Alexei Starovoitov March 27, 2025, 2:51 p.m. UTC

Hi Linus,

The following changes since commit 2014c95afecee3e76ca4a56956a936e23283f05b:

  Linux 6.14-rc1 (2025-02-02 15:39:26 -0800)

are available in the Git repository at:

  https://git.kernel.org/pub/scm/linux/kernel/git/bpf/bpf-next.git tags/bpf_try_alloc_pages

for you to fetch changes up to f90b474a35744b5d43009e4fab232e74a3024cae:

  mm: Fix the flipped condition in gfpflags_allow_spinning() (2025-03-15 11:18:19 -0700)

----------------------------------------------------------------
Please pull after main MM changes.

The pull includes work from Sebastian, Vlastimil and myself
with a lot of help from Michal and Shakeel.
This is a first step towards making kmalloc reentrant to get rid
of slab wrappers: bpf_mem_alloc, kretprobe's objpool, etc.
These patches make page allocator safe from any context.

Vlastimil kicked off this effort at LSFMM 2024:
https://lwn.net/Articles/974138/
and we continued at LSFMM 2025:
https://lore.kernel.org/all/CAADnVQKfkGxudNUkcPJgwe3nTZ=xohnRshx9kLZBTmR_E1DFEg@mail.gmail.com/

Why:
SLAB wrappers bind memory to a particular subsystem
making it unavailable to the rest of the kernel.
Some BPF maps in production consume Gbytes of preallocated
memory.

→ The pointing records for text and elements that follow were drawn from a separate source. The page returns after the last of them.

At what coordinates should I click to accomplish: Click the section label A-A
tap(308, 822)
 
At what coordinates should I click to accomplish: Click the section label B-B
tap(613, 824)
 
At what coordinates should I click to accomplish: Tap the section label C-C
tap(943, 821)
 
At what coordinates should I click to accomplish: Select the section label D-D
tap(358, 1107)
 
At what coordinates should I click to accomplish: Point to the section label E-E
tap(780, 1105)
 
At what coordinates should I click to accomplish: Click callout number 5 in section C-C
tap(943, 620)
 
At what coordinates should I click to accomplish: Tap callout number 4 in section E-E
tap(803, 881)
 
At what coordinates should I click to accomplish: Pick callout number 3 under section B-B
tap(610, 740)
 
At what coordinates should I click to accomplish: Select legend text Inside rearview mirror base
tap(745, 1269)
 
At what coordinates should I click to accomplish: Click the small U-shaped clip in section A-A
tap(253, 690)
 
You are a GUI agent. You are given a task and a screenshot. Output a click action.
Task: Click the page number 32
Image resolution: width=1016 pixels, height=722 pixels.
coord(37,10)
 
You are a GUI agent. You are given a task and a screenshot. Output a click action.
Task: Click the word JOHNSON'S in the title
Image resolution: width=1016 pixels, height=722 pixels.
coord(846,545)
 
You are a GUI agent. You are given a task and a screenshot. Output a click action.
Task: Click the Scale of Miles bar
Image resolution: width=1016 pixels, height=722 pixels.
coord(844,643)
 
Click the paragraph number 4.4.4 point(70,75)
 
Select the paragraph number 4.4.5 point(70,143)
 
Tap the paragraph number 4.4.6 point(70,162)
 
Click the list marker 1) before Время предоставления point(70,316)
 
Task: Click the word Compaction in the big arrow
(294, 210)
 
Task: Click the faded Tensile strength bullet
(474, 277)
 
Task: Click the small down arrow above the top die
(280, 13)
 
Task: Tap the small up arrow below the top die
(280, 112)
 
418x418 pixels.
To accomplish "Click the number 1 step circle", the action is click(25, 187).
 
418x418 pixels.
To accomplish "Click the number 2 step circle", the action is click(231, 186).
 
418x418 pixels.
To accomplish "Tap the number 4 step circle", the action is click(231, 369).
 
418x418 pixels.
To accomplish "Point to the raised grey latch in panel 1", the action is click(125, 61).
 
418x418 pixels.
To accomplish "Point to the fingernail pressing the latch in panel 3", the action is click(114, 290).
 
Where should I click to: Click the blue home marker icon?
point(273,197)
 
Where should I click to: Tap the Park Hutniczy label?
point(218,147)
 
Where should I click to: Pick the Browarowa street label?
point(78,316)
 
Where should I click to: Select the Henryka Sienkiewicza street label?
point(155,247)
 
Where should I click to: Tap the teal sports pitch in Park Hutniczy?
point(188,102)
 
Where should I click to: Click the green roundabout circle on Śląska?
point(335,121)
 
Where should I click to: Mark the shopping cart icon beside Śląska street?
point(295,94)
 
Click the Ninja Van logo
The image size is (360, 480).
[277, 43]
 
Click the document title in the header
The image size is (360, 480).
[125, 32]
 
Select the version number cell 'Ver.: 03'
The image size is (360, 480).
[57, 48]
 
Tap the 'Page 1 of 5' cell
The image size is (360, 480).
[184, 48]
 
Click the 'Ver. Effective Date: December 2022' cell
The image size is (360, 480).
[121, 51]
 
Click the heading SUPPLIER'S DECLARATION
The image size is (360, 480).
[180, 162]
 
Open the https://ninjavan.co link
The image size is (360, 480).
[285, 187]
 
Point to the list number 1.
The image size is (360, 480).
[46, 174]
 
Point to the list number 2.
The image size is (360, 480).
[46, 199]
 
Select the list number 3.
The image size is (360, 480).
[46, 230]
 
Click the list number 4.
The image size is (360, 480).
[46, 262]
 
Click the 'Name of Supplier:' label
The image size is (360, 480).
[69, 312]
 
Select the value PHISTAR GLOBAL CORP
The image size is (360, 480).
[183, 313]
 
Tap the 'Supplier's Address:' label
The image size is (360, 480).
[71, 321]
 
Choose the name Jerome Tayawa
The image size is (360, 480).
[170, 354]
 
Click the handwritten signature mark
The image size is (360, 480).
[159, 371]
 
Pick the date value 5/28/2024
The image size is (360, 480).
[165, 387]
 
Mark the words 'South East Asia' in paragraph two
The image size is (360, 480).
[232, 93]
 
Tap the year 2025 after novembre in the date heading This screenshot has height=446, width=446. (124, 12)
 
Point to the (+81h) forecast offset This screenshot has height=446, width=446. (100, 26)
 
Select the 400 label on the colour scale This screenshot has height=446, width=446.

Top 5 in Meta: 1.5G, 1.2G, 1.1G, 300M, 200M.
Once we have kmalloc that works in any context BPF map
preallocation won't be necessary.

How:
Synchronous kmalloc/page alloc stack has multiple
stages going from fast to slow:
cmpxchg16 -> slab_alloc -> new_slab -> alloc_pages ->
rmqueue_pcplist -> __rmqueue.
rmqueue_pcplist was already relying on trylock.
This set changes rmqueue_bulk/rmqueue_buddy to attempt
a trylock and return ENOMEM if alloc_flags & ALLOC_TRYLOCK.
Then it wraps this functionality into try_alloc_pages() helper.
We make sure that the logic is sane in PREEMPT_RT.
End result: try_alloc_pages()/free_pages_nolock() are
safe to call from any context.
try_kmalloc() for any context with similar trylock
approach will follow. It will use try_alloc_pages()
when slab needs a new page.
Though such try_kmalloc/page_alloc() is an opportunistic
allocator, this design ensures that the probability of
successful allocation of small objects (up to one
page in size) is high.

Even before we have try_kmalloc(), we already use
try_alloc_pages() in BPF arena implementation and it's
going to be used more extensively in BPF.

Once the set was applied to bpf-next we ran into two
two small conflicts with MM tree as reported by Stephen:
https://lore.kernel.org/bpf/20250311120422.1d9a8f80@canb.auug.org.au/
https://lore.kernel.org/bpf/20250312145247.380c2aa5@canb.auug.org.au/

So Andrew suggested to keep thing as-is instead of moving
patchset between the trees before merge window:
https://lore.kernel.org/all/20250317132710.fbcde1c8bb66f91f36e78c89@linux-foundation.org/

Note "locking/local_lock: Introduce localtry_lock_t" patch is
later used in Vlastimil's sheaves and in Shakeel's changes.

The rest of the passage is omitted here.